Alignment requirements specify what address offsets can be assigned to what types. This is completely implementation-dependent, but is generally based on word size. For instance, some 32-bit architectures require all int variables start on a multiple of four. On some architectures, alignment requirements are absolute. On others (e.g. x86) flouting them only comes with a performance penalty.
malloc is required to return an address suitable for any alignment requirement. In other words, the returned address can be assigned to a pointer of any type. From C99 ยง7.20.3 (Memory management functions):
The pointer returned if the allocation
succeeds is suitably aligned so that
it may be assigned to a pointer to any
type of object and then used to access
such an object or an array of such
objects in the space allocated (until
the space is explicitly deallocated).
The malloc() documentation says:
[...] the allocated memory that is suitably aligned for any kind of variable.

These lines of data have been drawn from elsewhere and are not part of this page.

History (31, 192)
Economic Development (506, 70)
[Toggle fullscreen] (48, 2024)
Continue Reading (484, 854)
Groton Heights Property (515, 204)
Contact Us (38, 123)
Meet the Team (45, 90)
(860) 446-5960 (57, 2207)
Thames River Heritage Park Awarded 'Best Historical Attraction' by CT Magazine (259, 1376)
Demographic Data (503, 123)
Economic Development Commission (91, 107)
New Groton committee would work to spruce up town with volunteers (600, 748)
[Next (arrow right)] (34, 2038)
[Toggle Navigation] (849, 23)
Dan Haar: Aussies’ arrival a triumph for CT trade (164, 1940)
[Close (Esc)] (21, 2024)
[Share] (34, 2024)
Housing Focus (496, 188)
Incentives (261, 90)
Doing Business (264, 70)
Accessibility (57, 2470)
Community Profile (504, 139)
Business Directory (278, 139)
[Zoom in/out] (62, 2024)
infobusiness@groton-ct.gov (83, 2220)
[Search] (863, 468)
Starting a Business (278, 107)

Which is true for most everything you do in C/C++. However, as pointed out by others, many special cases exist and require a specific alignment. For example, Intel processors support a 256 bit type: __m256, which is most certainly not taken in account by malloc().
Similarly, if you want to allocate a memory buffer for data that is to be paged (similar to addresses returned by mmap(), etc.) then you need a possibly very large alignment which would waste a lot of memory if malloc() was to return buffers always aligned to such boundaries.
Under Linux or other Unix systems, I suggest you use the posix_memalign() function:
int posix_memalign(void **memptr, size_t alignment, size_t size);
This is the most current function that one wants to use for such needs.
As a side note, you could still use malloc(), only in that case you need to allocate size + alignment - 1 bytes and do your own alignment on the returned pointer: (ptr + alignment - 1) & -alignment (not tested, all casts missing). Also the aligned pointer is not the one you'll use to call free(). In other words, you have to store the pointer that malloc() returned to be able to call free() properly. As mentioned above, this means you lose up to alignment - 1 byte per such malloc(). In contrast, the posix_memalign() function should not lose more than sizeof(void*) * 4 - 1 bytes, although since your size is likely a multiple of alignment, you would only lose sizeof(void*) * 2... unless you only allocate such buffers, then you lose a full alignment bytes each time.
If you have particular memory alignemnt needs (for particular hardware or libraries), you can check out non-portable memory allocators such as _aligned_malloc() and memalign(). These can easily be abstracted behind a "portable" interface, but are unfortunately non-standard.